** GIVEN RECORDS follows **

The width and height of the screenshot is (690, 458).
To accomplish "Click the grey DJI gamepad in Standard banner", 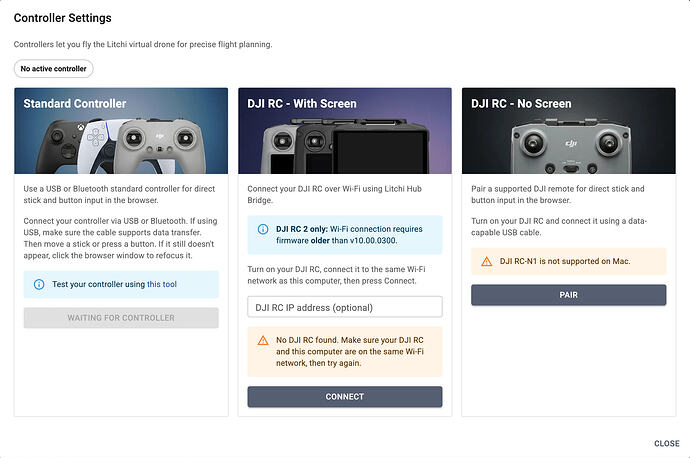I will (161, 147).
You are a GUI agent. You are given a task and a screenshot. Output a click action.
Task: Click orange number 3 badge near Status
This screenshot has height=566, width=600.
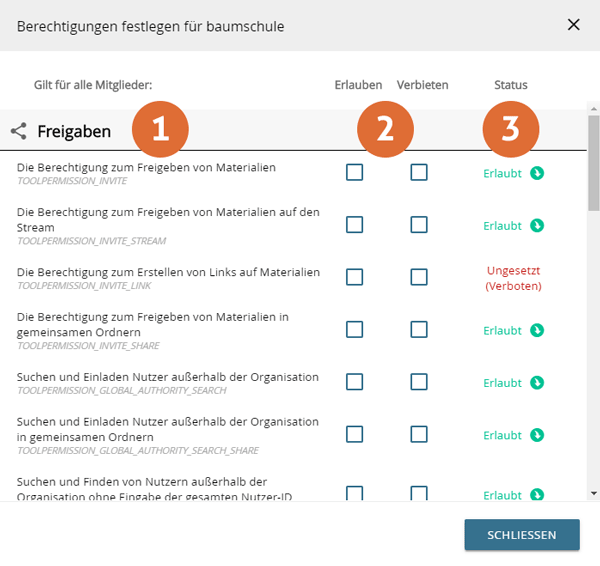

** End of GIVEN RECORDS **

WORK INSTRUCTIONS:
Leaving the pictures aside, write out only the lines from the one containing "You are a GUI" through the end of the material, exactly as they stand.

EXPECTED ANSWER:
You are a GUI agent. You are given a task and a screenshot. Output a click action.
Task: Click orange number 3 badge near Status
This screenshot has height=566, width=600.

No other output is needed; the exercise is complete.